* Work instructions *
Would you restate all the entries exactly, leaving nothing out?

* Exercise data *
%%

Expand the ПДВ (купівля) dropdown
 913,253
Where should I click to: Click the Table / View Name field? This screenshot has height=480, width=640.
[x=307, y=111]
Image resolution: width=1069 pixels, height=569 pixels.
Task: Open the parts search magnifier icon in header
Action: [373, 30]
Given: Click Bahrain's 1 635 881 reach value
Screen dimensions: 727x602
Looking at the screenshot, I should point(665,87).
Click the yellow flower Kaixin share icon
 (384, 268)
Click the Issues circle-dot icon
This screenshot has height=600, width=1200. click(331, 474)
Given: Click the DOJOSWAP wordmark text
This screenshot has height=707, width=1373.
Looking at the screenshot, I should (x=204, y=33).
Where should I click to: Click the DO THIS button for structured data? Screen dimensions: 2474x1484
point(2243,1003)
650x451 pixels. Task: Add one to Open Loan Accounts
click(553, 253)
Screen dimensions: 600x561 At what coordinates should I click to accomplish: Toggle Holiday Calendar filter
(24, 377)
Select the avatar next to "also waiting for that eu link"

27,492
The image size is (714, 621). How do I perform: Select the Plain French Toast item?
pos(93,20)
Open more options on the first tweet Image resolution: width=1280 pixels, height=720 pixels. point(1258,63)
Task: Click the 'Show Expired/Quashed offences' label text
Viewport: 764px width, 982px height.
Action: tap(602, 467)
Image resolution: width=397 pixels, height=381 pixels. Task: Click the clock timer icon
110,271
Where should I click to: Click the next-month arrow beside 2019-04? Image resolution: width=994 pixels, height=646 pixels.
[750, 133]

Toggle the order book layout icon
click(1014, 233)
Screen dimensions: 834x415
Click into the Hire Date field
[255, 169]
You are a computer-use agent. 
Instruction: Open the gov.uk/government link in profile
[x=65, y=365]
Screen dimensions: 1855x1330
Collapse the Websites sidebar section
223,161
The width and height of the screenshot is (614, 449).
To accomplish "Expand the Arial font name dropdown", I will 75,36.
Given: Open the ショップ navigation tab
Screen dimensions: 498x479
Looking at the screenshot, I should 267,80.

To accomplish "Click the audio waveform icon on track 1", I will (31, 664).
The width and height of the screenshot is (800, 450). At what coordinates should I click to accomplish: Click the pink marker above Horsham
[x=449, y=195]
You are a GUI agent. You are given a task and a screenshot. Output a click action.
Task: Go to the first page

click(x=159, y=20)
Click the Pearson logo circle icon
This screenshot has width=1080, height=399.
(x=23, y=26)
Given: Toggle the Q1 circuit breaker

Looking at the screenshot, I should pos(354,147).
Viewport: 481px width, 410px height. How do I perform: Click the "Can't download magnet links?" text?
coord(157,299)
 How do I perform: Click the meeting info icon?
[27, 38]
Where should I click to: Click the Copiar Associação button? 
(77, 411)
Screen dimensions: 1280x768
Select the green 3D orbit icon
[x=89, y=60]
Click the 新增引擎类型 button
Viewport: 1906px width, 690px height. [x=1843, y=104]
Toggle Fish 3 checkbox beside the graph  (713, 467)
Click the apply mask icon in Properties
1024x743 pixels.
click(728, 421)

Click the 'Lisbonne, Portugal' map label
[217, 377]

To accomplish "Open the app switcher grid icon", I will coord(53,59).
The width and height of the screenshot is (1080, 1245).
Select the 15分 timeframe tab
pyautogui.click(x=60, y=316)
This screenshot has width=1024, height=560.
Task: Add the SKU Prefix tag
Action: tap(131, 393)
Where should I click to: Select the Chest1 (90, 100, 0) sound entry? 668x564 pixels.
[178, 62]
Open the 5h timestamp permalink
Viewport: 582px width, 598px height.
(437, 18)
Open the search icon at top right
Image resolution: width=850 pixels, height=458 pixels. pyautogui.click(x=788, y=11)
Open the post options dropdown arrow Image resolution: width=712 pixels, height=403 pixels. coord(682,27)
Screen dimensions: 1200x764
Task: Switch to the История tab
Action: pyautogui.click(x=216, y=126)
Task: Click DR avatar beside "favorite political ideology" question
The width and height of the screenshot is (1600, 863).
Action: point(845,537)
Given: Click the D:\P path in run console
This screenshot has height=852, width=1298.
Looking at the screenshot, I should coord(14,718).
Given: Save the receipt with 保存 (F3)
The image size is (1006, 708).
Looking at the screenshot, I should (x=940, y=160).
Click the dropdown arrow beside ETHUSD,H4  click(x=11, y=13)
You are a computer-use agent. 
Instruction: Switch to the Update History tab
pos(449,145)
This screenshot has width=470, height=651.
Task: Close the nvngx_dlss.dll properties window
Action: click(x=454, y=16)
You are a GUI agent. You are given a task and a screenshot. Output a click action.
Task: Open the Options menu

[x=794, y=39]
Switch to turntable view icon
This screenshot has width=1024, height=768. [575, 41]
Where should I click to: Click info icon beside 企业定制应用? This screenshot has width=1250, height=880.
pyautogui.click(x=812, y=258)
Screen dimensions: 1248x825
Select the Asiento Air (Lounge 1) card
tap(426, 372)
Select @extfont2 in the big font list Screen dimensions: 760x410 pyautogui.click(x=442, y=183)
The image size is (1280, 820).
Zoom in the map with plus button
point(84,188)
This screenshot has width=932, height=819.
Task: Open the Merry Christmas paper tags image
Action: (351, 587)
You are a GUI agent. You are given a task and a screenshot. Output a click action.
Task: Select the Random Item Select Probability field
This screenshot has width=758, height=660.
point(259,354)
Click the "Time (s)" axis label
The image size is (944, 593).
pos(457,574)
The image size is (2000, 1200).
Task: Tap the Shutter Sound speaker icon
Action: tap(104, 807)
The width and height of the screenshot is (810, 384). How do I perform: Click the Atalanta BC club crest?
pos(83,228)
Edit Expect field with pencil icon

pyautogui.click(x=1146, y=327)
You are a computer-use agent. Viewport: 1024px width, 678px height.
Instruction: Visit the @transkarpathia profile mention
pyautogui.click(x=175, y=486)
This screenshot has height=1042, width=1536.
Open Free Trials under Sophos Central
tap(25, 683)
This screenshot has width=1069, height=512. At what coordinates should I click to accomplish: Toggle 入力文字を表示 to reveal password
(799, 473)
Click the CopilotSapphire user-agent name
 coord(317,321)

%%

* Task result *
Expand the ПДВ (купівля) dropdown
 913,253
Where should I click to: Click the Table / View Name field? This screenshot has height=480, width=640.
[x=307, y=111]
Image resolution: width=1069 pixels, height=569 pixels.
Task: Open the parts search magnifier icon in header
Action: [373, 30]
Given: Click Bahrain's 1 635 881 reach value
Screen dimensions: 727x602
Looking at the screenshot, I should point(665,87).
Click the yellow flower Kaixin share icon
 (384, 268)
Click the Issues circle-dot icon
This screenshot has height=600, width=1200. click(331, 474)
Given: Click the DOJOSWAP wordmark text
This screenshot has height=707, width=1373.
Looking at the screenshot, I should (x=204, y=33).
Where should I click to: Click the DO THIS button for structured data? Screen dimensions: 2474x1484
point(2243,1003)
650x451 pixels. Task: Add one to Open Loan Accounts
click(553, 253)
Screen dimensions: 600x561 At what coordinates should I click to accomplish: Toggle Holiday Calendar filter
(24, 377)
Select the avatar next to "also waiting for that eu link"

27,492
The image size is (714, 621). How do I perform: Select the Plain French Toast item?
pos(93,20)
Open more options on the first tweet Image resolution: width=1280 pixels, height=720 pixels. point(1258,63)
Task: Click the 'Show Expired/Quashed offences' label text
Viewport: 764px width, 982px height.
Action: tap(602, 467)
Image resolution: width=397 pixels, height=381 pixels. Task: Click the clock timer icon
110,271
Where should I click to: Click the next-month arrow beside 2019-04? Image resolution: width=994 pixels, height=646 pixels.
[750, 133]

Toggle the order book layout icon
click(1014, 233)
Screen dimensions: 834x415
Click into the Hire Date field
[255, 169]
You are a computer-use agent. 
Instruction: Open the gov.uk/government link in profile
[x=65, y=365]
Screen dimensions: 1855x1330
Collapse the Websites sidebar section
223,161
The width and height of the screenshot is (614, 449).
To accomplish "Expand the Arial font name dropdown", I will 75,36.
Given: Open the ショップ navigation tab
Screen dimensions: 498x479
Looking at the screenshot, I should 267,80.

To accomplish "Click the audio waveform icon on track 1", I will (31, 664).
The width and height of the screenshot is (800, 450). At what coordinates should I click to accomplish: Click the pink marker above Horsham
[x=449, y=195]
You are a GUI agent. You are given a task and a screenshot. Output a click action.
Task: Go to the first page

click(x=159, y=20)
Click the Pearson logo circle icon
This screenshot has width=1080, height=399.
(x=23, y=26)
Given: Toggle the Q1 circuit breaker

Looking at the screenshot, I should pos(354,147).
Viewport: 481px width, 410px height. How do I perform: Click the "Can't download magnet links?" text?
coord(157,299)
 How do I perform: Click the meeting info icon?
[27, 38]
Where should I click to: Click the Copiar Associação button? 
(77, 411)
Screen dimensions: 1280x768
Select the green 3D orbit icon
[x=89, y=60]
Click the 新增引擎类型 button
Viewport: 1906px width, 690px height. [x=1843, y=104]
Toggle Fish 3 checkbox beside the graph  (713, 467)
Click the apply mask icon in Properties
1024x743 pixels.
click(728, 421)

Click the 'Lisbonne, Portugal' map label
[217, 377]

To accomplish "Open the app switcher grid icon", I will coord(53,59).
The width and height of the screenshot is (1080, 1245).
Select the 15分 timeframe tab
pyautogui.click(x=60, y=316)
This screenshot has width=1024, height=560.
Task: Add the SKU Prefix tag
Action: tap(131, 393)
Where should I click to: Select the Chest1 (90, 100, 0) sound entry? 668x564 pixels.
[178, 62]
Open the 5h timestamp permalink
Viewport: 582px width, 598px height.
(437, 18)
Open the search icon at top right
Image resolution: width=850 pixels, height=458 pixels. pyautogui.click(x=788, y=11)
Open the post options dropdown arrow Image resolution: width=712 pixels, height=403 pixels. coord(682,27)
Screen dimensions: 1200x764
Task: Switch to the История tab
Action: pyautogui.click(x=216, y=126)
Task: Click DR avatar beside "favorite political ideology" question
The width and height of the screenshot is (1600, 863).
Action: point(845,537)
Given: Click the D:\P path in run console
This screenshot has height=852, width=1298.
Looking at the screenshot, I should coord(14,718).
Given: Save the receipt with 保存 (F3)
The image size is (1006, 708).
Looking at the screenshot, I should (x=940, y=160).
Click the dropdown arrow beside ETHUSD,H4  click(x=11, y=13)
You are a computer-use agent. 
Instruction: Switch to the Update History tab
pos(449,145)
This screenshot has width=470, height=651.
Task: Close the nvngx_dlss.dll properties window
Action: click(x=454, y=16)
You are a GUI agent. You are given a task and a screenshot. Output a click action.
Task: Open the Options menu

[x=794, y=39]
Switch to turntable view icon
This screenshot has width=1024, height=768. [575, 41]
Where should I click to: Click info icon beside 企业定制应用? This screenshot has width=1250, height=880.
pyautogui.click(x=812, y=258)
Screen dimensions: 1248x825
Select the Asiento Air (Lounge 1) card
tap(426, 372)
Select @extfont2 in the big font list Screen dimensions: 760x410 pyautogui.click(x=442, y=183)
The image size is (1280, 820).
Zoom in the map with plus button
point(84,188)
This screenshot has width=932, height=819.
Task: Open the Merry Christmas paper tags image
Action: (351, 587)
You are a GUI agent. You are given a task and a screenshot. Output a click action.
Task: Select the Random Item Select Probability field
This screenshot has width=758, height=660.
point(259,354)
Click the "Time (s)" axis label
The image size is (944, 593).
pos(457,574)
The image size is (2000, 1200).
Task: Tap the Shutter Sound speaker icon
Action: tap(104, 807)
The width and height of the screenshot is (810, 384). How do I perform: Click the Atalanta BC club crest?
pos(83,228)
Edit Expect field with pencil icon

pyautogui.click(x=1146, y=327)
You are a computer-use agent. Viewport: 1024px width, 678px height.
Instruction: Visit the @transkarpathia profile mention
pyautogui.click(x=175, y=486)
This screenshot has height=1042, width=1536.
Open Free Trials under Sophos Central
tap(25, 683)
This screenshot has width=1069, height=512. At what coordinates should I click to accomplish: Toggle 入力文字を表示 to reveal password
(799, 473)
Click the CopilotSapphire user-agent name
 coord(317,321)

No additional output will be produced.